I’m not exactly surprised that the health care reform bill passed easily the second time around. There was a difference of only two votes: József Karsai (MSZP) and an independent member voted "no" this time. It is fairly difficult to fathom the thinking of these two gentlemen because the bill was practically the same. When Karsai voted against the bill, the opposition members cheered wildly while representatives of his own party yelled: "Why don’t you sit over there among them?" The MSZP has had enough of Karsai, and apparently there will be serious consequences of his actions. They might strip him of his membership on committees, which will affect his monthly paycheck.
Again, not surprisingly, there were demonstrations in front of the parliament building against those who voted for the bill. A day before, the police erected a barricade around the building as a precaution. This met with great disapproval in the Fidesz and the Christian Democratic Party. They didn’t think that such a precaution was necessary. As it turned out, they were wrong: some of the "peaceful demonstrators" were not so peaceful. A smaller far-right group broke down the police cordon. Fortunately, these demonstrators were met with a well equipped and by now more seasoned police force. A bit of a tear gas did the trick. The people, some of them wearing ski masks or scarves, dispersed.
The bill will have to be signed by the president whether he likes it or not. That is what the constitution says. However, the Fidesz and the Christian Democrats are not giving up the fight. First of all, they are sure that the referendum they initiated will be successful, which will weaken the government and within it the prime minister’s position. Second, they have a new petition ready for another referendum. They have managed to collect more than 300,000 signatures already. This referendum, if approved by the constitutional court, would question the whole health care reform. The problem with this particular question, which actually might seal its fate, is that it has a reference to "multiple insurers," and as it stands the health care reform doesn’t envisage a system with multiple insurers. Only one insurer with several regional funds. But by now I don’t have much trust in the brain power of the Hungarian constitutional lawyers who serve on the court.

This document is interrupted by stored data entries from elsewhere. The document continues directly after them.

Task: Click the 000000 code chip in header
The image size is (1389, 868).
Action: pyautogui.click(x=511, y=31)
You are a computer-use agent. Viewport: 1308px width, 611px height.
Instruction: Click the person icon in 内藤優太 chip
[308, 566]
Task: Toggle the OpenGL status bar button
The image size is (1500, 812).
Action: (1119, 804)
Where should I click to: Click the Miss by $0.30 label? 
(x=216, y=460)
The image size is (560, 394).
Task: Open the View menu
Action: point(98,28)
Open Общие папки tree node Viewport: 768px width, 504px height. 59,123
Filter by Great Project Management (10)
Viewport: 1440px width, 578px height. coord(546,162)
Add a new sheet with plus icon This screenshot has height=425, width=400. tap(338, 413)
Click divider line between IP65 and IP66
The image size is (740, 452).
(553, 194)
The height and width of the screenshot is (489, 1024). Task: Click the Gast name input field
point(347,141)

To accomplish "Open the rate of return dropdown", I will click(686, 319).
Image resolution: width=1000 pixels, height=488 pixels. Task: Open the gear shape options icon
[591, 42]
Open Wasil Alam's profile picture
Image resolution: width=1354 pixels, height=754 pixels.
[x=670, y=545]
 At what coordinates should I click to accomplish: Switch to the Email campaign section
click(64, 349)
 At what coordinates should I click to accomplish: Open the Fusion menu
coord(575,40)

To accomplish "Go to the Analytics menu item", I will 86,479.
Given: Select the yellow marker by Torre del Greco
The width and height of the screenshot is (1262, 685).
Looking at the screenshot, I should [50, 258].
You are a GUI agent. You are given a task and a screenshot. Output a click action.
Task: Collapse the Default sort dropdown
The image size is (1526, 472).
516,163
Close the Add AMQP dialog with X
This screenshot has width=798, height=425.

In the meantime Ferenc Gyurcsány and the MSZP are trying to figure out some way to turn around public opinion. One of the plans is to lower taxes. Such a move might help the ailing Hungarian economy (though at least in the American context the data don’t support the general tax-cutting claim) but, given the stringent austerity program that must be followed on the instructions of Brussels, it is hard to imagine that the adjustment of taxes could be substantial enough to make a difference. I see a bit of a difference of opinion here between Gyurcsány, who talks about a real tax cut (of about 200 billion forints) and János Veres, the finance minister, who refuses to call the forthcoming changes in taxation a "reform." He always talks about "small adjustments." Then there is the SZDSZ, which has always been the champion of lower taxes: János Kóka, the head of the party, considers Gyurcsány’s 200 billion peanuts. What about 600 billion? Where will this 600 billion come from: smaller government–comes the answer.
Whether these plans will do the trick against the Fidesz’s massive campaign it’s hard to tell. A lot will depend on the outcome of the referendum. If not enough people show up to vote or if the "yes" votes don’t reach the requisite numbers, it would give an incredible boost to the government. We have less than a month to find out the results. The date is March 9. Unfortunately, March 15, a national holiday, comes on its heels. It is not far fetched to assume that the "professional demonstrators" will find reason to march out: either to celebrate their victory or to mourn their dashed hopes. In either case, one can expect trouble.